How to Temporarily Save and Restore the IFS Variable

shellvariable

How do I correctly run a few commands with an altered value of the IFS variable (to change the way field splitting works and how "$*" is handled), and then restore the original value of IFS?

I know I can do

(
    IFS='my value here'
    my-commands here
)

to localize the change of IFS to the sub-shell, but I don't really want to start a sub-shell, especially not if I need to change or set the values of variables that needs to be visible outside of the sub-shell.

I know I can use

saved_IFS=$IFS; IFS='my value here'
my-commands here
IFS=$saved_IFS

but that seems to not restore IFS correctly in the case that the original IFS was actually unset.

Looking for answers that are shell agnostic (but POSIX).

Clarification: That last line above means that I'm not interested in a bash-exclusive solution. In fact, the system I'm using most, OpenBSD, does not even come with bash installed at all by default, and bash is not a shell I use for anything much other than to answer questions on this site. It's much more interesting to see solutions that I may use in bash or other POSIX-like shells without making an effort to write non-portable code.

Best Answer

Yes, in the case when IFS is unset, restoring the value from $saved_IFS would actually set the value of IFS (to an empty value).

This would affect the way field splitting of unquoted expansions is done, it would affect field splitting for the read built-in utility, and it would affect the way the positional parameters are combined into a string when using "$*".

With an unset IFS these things would happen as if IFS had the value of a space, a tab character, and a newline character, but with an empty value, there would be no field splitting and the positional parameters would be concatenated into a string with no delimiter when using "$*". So, there's a difference.

To correctly restore IFS, consider setting saved_IFS only if IFS is actually set to something.

unset saved_IFS
[ -n "${IFS+set}" ] && saved_IFS=$IFS

The parameter substitution ${IFS+set} expands to the string set only if IFS is set, even if it is set to an empty string. If IFS is unset, it expands to an empty string, which means that the -n test would be false and saved_IFS would remain unset.

Now, saved_IFS is unset if IFS was initially unset, or it has the value that IFS had, and you can set whatever value you want for IFS and run your code.

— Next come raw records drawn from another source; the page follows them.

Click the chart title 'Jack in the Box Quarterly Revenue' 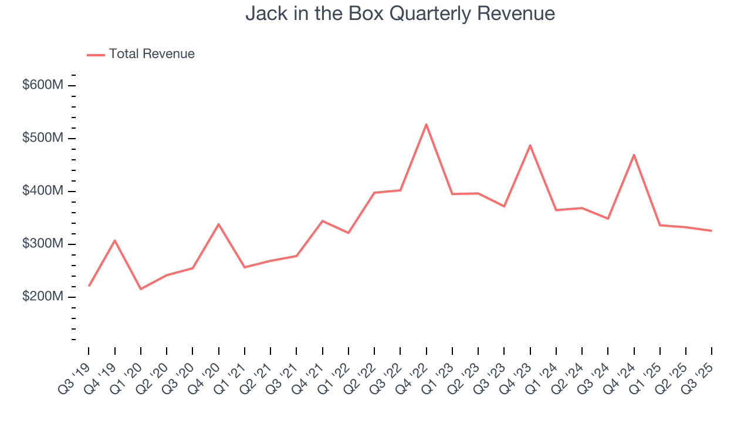point(400,13)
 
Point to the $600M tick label point(43,85)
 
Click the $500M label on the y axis point(43,138)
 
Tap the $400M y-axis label point(43,191)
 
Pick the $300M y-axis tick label point(43,244)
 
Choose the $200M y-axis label point(43,297)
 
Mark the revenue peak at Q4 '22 point(427,124)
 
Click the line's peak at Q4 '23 point(530,145)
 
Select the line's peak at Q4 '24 point(634,155)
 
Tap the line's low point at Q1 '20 point(141,289)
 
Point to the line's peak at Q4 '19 point(115,240)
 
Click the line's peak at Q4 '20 point(219,224)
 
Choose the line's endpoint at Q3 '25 point(712,230)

When restoring IFS, you do a similar thing:

unset IFS
[ -n "${saved_IFS+set}" ] && { IFS=$saved_IFS; unset saved_IFS; }

The final unset saved_IFS isn't really necessary, but it may be good to clean up old variables from the environment.


An alternative way of doing this, suggested by LL3 in comments (now deleted), relies on prefixing the unset command by :, a built-in utility that does nothing, effectively commenting out the unset, when it's not needed:

saved_IFS=$IFS
${IFS+':'} unset saved_IFS

This sets saved_IFS to the value of $IFS, but then unsets it if IFS was unset.

Then set IFS to your value and run you commands. Then restore with

IFS=$saved_IFS
${saved_IFS+':'} unset IFS

(possibly followed by unset saved_IFS if you want to clean up that variable too).

Note that : must be quoted, as above, or escaped as \:, so that it isn't modified by $IFS containing : (the unquoted parameter substitution invokes field splitting, after all).